--- BEGIN PROVIDED RECORDS ---

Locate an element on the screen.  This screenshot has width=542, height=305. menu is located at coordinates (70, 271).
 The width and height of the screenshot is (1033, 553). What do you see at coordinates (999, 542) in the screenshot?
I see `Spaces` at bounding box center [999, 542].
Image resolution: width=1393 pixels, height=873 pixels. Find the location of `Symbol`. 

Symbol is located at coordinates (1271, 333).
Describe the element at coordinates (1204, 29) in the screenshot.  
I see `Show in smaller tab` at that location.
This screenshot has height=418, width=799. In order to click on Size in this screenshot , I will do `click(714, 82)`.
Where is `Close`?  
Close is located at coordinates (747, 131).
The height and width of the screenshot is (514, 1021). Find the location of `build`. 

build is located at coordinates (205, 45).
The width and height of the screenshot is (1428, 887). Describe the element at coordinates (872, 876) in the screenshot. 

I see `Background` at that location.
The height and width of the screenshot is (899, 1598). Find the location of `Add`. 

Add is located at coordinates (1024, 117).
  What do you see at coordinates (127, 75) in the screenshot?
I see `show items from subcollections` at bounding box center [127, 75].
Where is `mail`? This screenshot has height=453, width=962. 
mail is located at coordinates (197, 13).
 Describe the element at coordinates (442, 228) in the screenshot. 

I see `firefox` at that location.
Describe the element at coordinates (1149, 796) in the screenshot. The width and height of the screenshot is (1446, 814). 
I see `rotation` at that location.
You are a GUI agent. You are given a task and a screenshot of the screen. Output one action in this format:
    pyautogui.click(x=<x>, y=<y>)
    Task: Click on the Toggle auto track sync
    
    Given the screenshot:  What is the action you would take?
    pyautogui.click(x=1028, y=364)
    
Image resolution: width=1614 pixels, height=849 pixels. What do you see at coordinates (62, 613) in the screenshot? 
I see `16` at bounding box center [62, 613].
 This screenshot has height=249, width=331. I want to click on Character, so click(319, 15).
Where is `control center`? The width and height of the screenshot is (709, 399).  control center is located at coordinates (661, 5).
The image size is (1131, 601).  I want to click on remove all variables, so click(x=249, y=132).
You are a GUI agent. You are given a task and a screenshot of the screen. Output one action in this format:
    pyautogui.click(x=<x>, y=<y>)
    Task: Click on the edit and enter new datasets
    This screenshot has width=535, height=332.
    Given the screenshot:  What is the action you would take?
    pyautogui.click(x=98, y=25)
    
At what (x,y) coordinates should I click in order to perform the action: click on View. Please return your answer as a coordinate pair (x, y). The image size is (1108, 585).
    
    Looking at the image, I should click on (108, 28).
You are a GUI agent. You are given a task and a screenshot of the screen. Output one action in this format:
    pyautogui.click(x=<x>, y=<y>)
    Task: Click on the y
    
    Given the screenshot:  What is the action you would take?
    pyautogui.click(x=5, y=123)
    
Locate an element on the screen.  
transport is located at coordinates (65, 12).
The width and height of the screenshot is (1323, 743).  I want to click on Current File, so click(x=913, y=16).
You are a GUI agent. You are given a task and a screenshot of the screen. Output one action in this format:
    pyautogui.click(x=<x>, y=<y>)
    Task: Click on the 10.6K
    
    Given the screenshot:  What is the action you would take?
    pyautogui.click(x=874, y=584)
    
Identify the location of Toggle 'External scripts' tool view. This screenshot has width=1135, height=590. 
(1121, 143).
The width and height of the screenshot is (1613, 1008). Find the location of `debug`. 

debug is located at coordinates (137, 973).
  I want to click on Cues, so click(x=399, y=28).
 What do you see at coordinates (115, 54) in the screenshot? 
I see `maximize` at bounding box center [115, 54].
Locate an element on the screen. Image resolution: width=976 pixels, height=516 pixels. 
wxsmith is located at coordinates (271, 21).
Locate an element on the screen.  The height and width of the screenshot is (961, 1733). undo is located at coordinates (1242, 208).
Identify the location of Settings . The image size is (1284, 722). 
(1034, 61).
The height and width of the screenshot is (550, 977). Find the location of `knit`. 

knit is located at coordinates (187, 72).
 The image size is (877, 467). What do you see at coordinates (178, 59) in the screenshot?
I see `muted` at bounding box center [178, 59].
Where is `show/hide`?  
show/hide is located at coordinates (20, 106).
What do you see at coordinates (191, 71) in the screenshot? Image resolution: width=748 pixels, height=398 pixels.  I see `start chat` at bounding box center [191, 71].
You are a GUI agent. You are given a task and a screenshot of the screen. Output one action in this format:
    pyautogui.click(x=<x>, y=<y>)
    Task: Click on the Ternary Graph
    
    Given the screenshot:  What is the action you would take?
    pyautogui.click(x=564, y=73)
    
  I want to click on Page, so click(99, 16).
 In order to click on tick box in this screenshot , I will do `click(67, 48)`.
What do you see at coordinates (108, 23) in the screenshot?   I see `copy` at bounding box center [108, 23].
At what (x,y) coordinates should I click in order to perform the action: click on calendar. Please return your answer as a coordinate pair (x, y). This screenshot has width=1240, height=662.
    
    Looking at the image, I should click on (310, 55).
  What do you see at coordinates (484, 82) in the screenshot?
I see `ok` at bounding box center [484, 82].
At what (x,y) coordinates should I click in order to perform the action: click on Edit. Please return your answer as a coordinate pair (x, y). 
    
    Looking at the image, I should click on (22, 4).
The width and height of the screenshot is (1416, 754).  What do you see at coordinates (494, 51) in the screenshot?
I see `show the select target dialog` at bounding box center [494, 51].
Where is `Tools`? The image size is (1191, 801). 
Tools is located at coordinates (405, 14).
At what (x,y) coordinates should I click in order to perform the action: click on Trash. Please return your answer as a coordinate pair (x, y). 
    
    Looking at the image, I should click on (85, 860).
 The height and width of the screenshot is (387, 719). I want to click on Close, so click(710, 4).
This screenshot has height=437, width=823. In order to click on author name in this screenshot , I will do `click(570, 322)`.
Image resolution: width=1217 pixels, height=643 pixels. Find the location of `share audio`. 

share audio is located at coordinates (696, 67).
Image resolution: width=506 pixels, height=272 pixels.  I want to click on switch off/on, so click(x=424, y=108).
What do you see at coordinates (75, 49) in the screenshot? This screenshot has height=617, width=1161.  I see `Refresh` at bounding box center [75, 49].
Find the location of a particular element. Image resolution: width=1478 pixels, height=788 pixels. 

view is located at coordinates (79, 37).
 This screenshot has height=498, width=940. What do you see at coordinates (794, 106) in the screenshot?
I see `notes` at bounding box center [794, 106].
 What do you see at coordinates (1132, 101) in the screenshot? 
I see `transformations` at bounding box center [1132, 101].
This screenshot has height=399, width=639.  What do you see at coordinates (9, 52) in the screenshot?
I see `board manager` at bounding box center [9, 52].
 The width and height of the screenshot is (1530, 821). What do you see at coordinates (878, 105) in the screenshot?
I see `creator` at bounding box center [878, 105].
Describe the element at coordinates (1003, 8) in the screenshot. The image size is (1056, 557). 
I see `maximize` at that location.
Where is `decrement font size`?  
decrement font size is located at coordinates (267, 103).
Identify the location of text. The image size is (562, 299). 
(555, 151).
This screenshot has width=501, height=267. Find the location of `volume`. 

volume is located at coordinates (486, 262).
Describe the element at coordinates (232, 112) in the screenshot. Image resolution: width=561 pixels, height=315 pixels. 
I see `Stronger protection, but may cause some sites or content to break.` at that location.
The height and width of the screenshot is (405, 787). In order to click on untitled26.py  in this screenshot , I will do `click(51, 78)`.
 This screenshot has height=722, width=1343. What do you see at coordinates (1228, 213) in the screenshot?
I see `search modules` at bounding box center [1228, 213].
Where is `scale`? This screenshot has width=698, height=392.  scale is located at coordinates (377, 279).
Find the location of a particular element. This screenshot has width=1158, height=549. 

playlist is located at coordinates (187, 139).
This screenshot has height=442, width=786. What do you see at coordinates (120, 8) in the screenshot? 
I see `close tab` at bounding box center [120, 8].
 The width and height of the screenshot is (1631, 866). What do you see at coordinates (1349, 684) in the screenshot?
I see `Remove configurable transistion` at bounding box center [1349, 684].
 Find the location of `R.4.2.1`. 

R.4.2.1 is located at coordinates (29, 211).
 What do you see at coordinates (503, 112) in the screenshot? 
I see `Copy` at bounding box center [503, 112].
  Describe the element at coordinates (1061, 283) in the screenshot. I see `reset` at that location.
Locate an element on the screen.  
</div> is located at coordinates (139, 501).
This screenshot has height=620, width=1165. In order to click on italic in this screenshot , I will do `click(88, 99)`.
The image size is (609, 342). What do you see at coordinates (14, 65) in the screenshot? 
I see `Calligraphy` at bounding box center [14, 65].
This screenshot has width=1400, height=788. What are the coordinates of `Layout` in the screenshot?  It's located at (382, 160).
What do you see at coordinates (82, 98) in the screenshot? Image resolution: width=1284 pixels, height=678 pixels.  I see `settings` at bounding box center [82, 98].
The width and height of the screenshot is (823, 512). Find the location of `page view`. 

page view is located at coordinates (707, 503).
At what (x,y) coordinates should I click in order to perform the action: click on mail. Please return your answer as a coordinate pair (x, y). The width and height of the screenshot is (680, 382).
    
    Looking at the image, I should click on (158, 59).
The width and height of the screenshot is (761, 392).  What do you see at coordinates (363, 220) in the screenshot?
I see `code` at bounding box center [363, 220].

--- END PROVIDED RECORDS ---

#### SHORT EXERCISE
Print the rows starting at the line containing "Describe the element at coordinates (442, 228)" and ending at the line containing "The width and height of the screenshot is (1323, 743).", exactly as they appear.

#### FINISHED EXERCISE
 Describe the element at coordinates (442, 228) in the screenshot. 

I see `firefox` at that location.
Describe the element at coordinates (1149, 796) in the screenshot. The width and height of the screenshot is (1446, 814). 
I see `rotation` at that location.
You are a GUI agent. You are given a task and a screenshot of the screen. Output one action in this format:
    pyautogui.click(x=<x>, y=<y>)
    Task: Click on the Toggle auto track sync
    
    Given the screenshot:  What is the action you would take?
    pyautogui.click(x=1028, y=364)
    
Image resolution: width=1614 pixels, height=849 pixels. What do you see at coordinates (62, 613) in the screenshot? 
I see `16` at bounding box center [62, 613].
 This screenshot has height=249, width=331. I want to click on Character, so click(319, 15).
Where is `control center`? The width and height of the screenshot is (709, 399).  control center is located at coordinates (661, 5).
The image size is (1131, 601).  I want to click on remove all variables, so click(x=249, y=132).
You are a GUI agent. You are given a task and a screenshot of the screen. Output one action in this format:
    pyautogui.click(x=<x>, y=<y>)
    Task: Click on the edit and enter new datasets
    This screenshot has width=535, height=332.
    Given the screenshot:  What is the action you would take?
    pyautogui.click(x=98, y=25)
    
At what (x,y) coordinates should I click in order to perform the action: click on View. Please return your answer as a coordinate pair (x, y). The image size is (1108, 585).
    
    Looking at the image, I should click on (108, 28).
You are a GUI agent. You are given a task and a screenshot of the screen. Output one action in this format:
    pyautogui.click(x=<x>, y=<y>)
    Task: Click on the y
    
    Given the screenshot:  What is the action you would take?
    pyautogui.click(x=5, y=123)
    
Locate an element on the screen.  
transport is located at coordinates (65, 12).
The width and height of the screenshot is (1323, 743).  I want to click on Current File, so click(x=913, y=16).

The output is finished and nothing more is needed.